Une vie Winston Smith 2Eton marque à jamais. Cette antichambre qui « fabrique » les futures élites de la nation anglaise possède des travers remarquables mais aussi et surtout cette capacité à ouvrir les esprits, ce qui, dans le formatage ambiant d’une époque qui se contente bien souvent de reproduire les mêmes modèles, offre une singularité qui marque à jamais ceux qui en sortent. Winston Smith sait que la place qu’il a acquise à Eton n’est pas des plus justifiée. Mais il n’a pas vu le pire. Les premiers mois de son immersion à Eton sont ainsi marqués par cette peur constante de subir la loi du dernière année, un prénommé Bismarck, qui le bizute avec une régularité confondante au fil des semaines, comme le veut une tradition elle aussi toujours renouvelée. A la fin du second trimestre les résultats sont sans appel pour Winston qui, malgré une volonté bien réelle et un travail acharné, se voit occuper les derniers rangs du classement.
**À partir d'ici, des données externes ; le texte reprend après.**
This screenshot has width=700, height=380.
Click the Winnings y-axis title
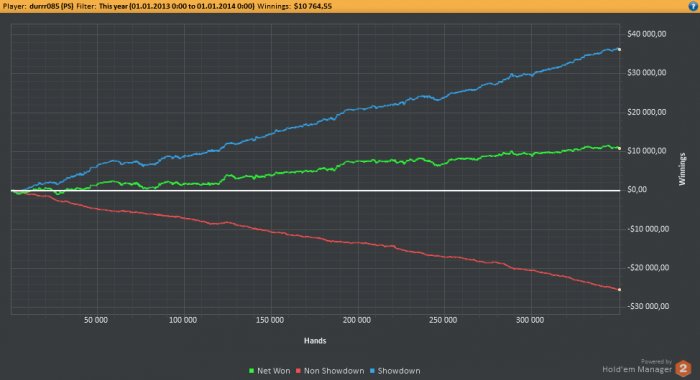coord(682,169)
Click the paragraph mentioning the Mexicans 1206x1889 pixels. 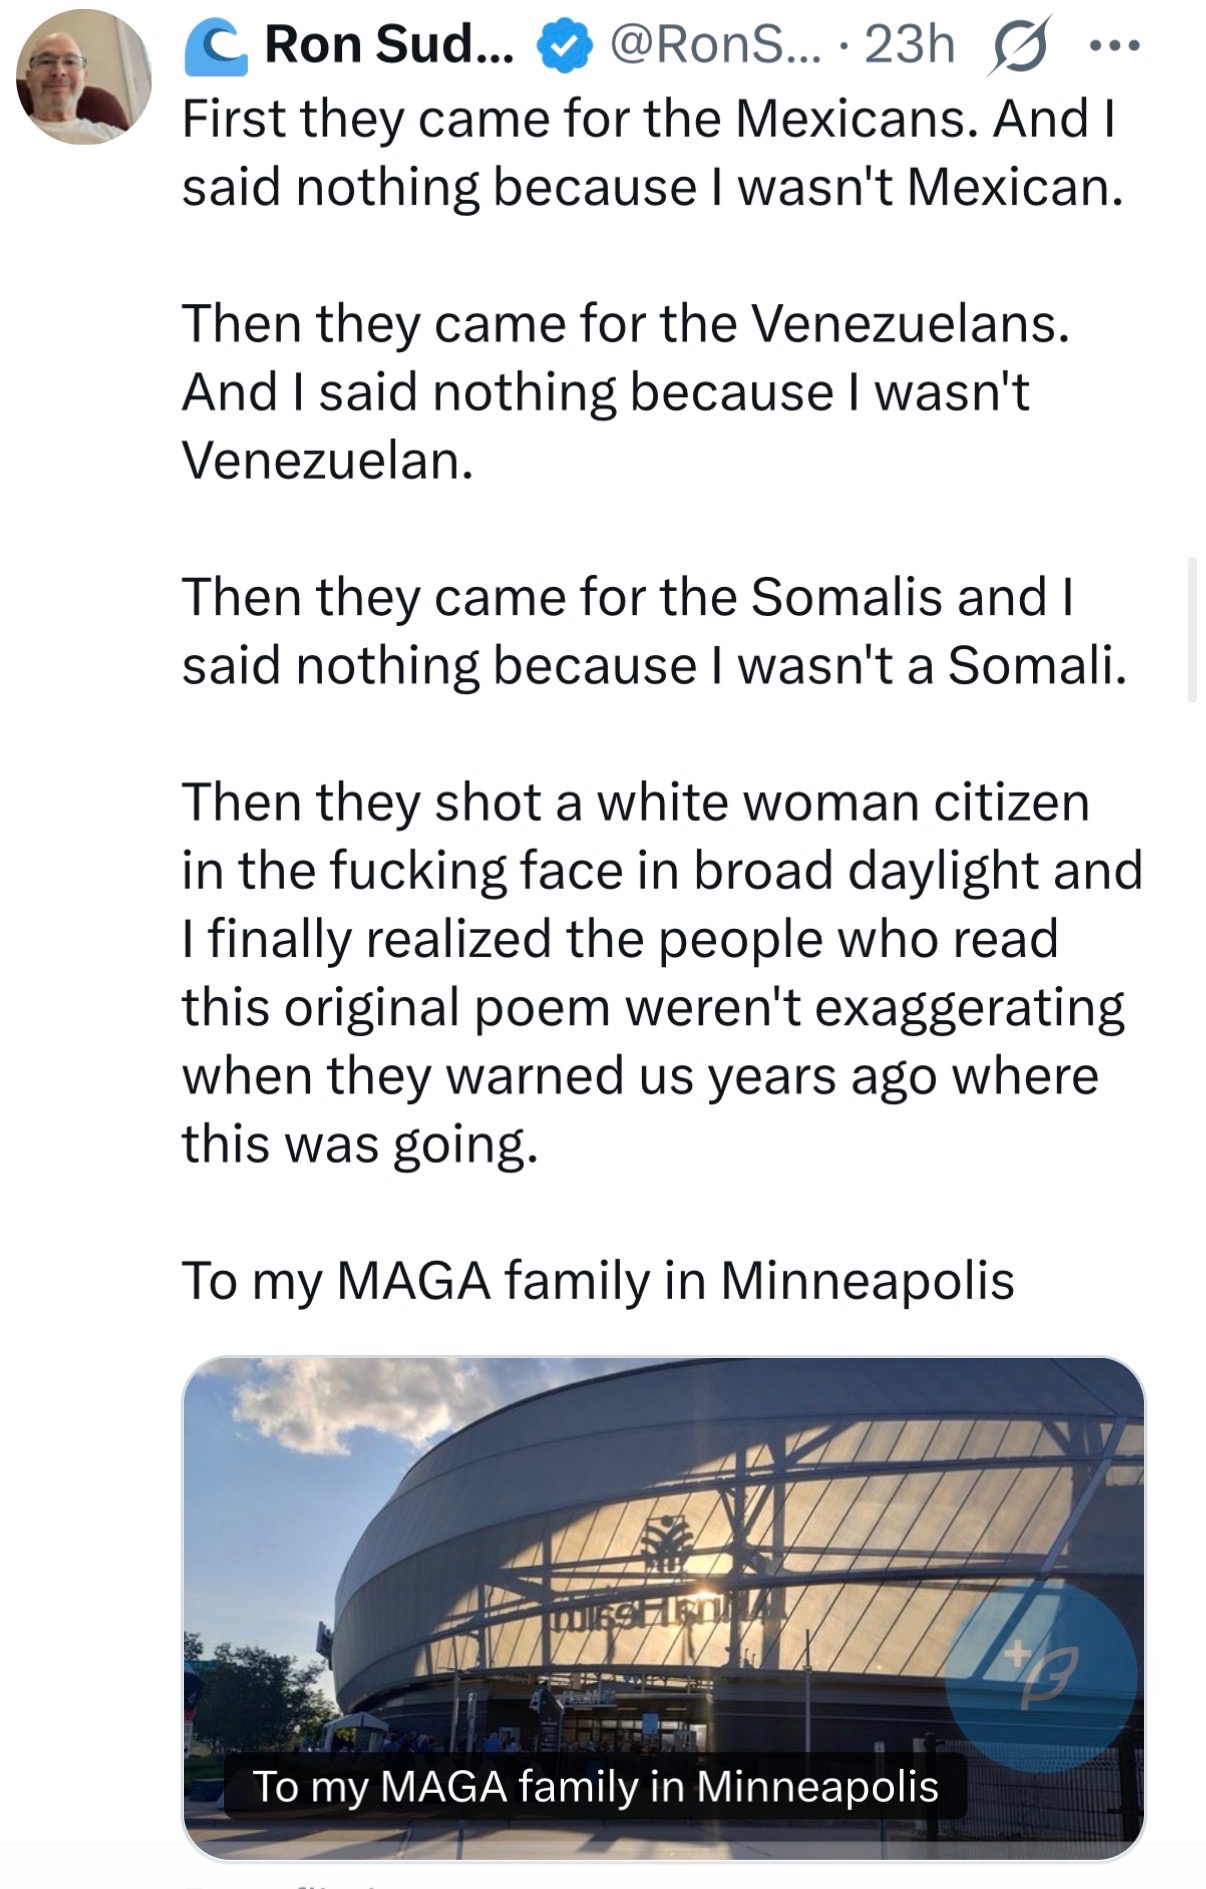pos(652,152)
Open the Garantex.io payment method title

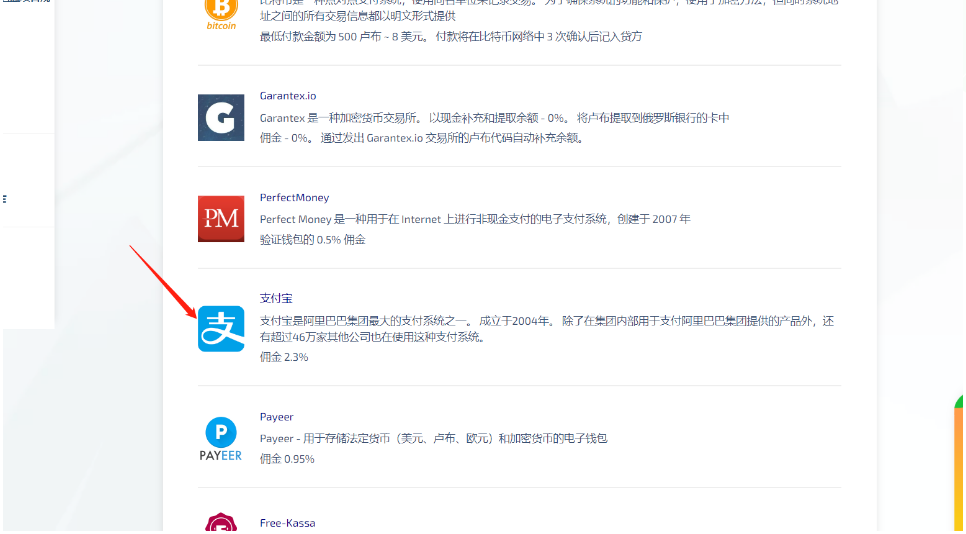tap(287, 96)
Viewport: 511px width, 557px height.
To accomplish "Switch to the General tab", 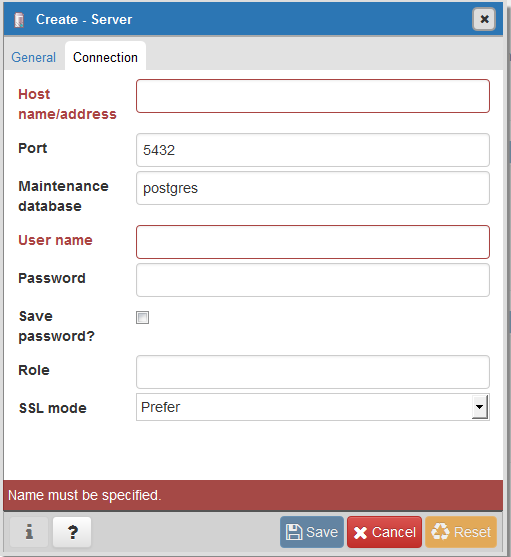I will tap(34, 57).
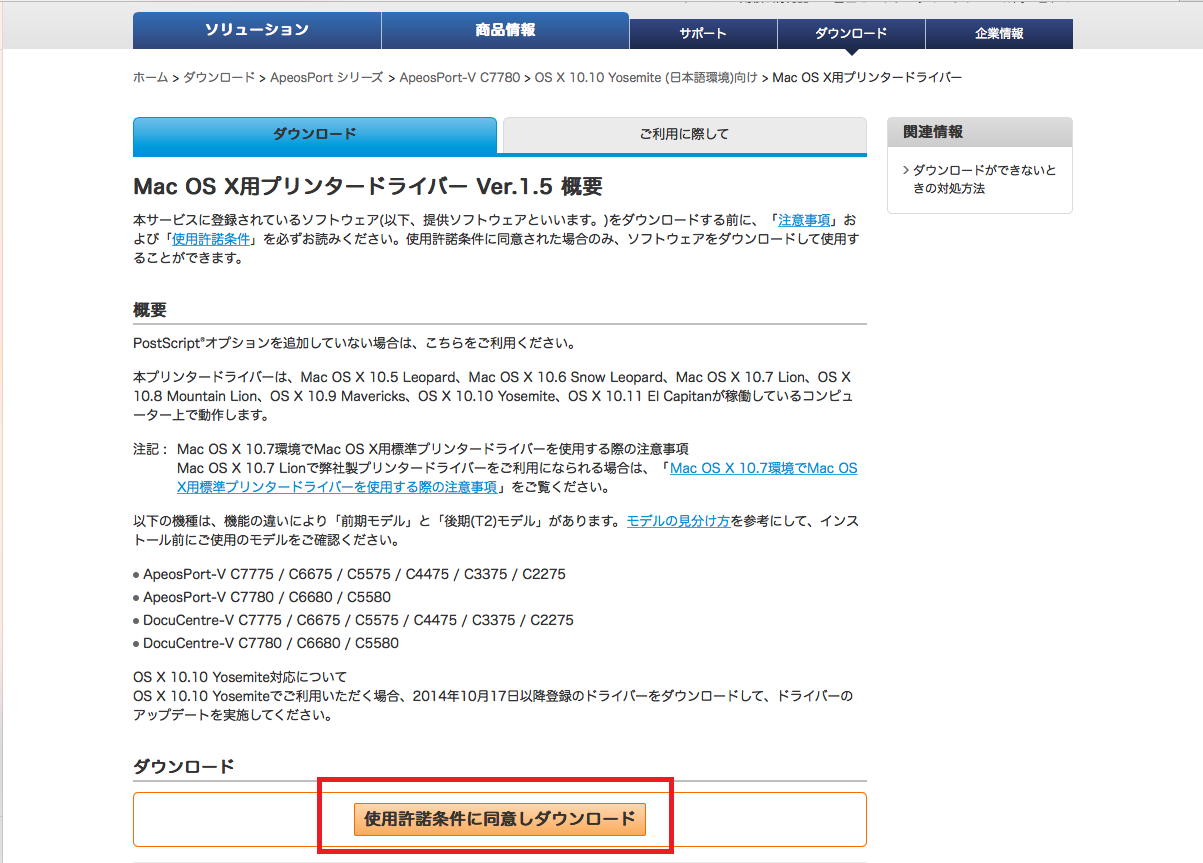Click the chevron icon beside the sidebar help link
1203x863 pixels.
[905, 171]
L’échec dans les études, l’isolement qu’il subit, les brimades, cette impression de ne pas être à sa place pousseront le jeune homme vers des envies bien sombres auxquelles il résistera pourtant, peut-être en raison de l’amour profond et encore adolescent qu’il voue à Miss Wilkinson. Peut-être aussi en raison de l’arrivée à Eton d’un nouvel élève, Blair, qui le marquera à jamais par son attitude un brin nonchalante et par cette phrase prononcée à son intention à la première rencontre « Un conseil, oubliez le bachotage des profs, ne cherchez pas à leur plaire, vous perdez votre temps. Les gens brillants s’éduquent seuls ». Dans la construction du jeune homme qu’il est, l’enseignement n’est que l’une des mamelles de son évolution et au fil du temps son besoin d’affirmer son amour envers Miss Wilkinson occupe ses pensées, et ce jusqu’au besoin charnel…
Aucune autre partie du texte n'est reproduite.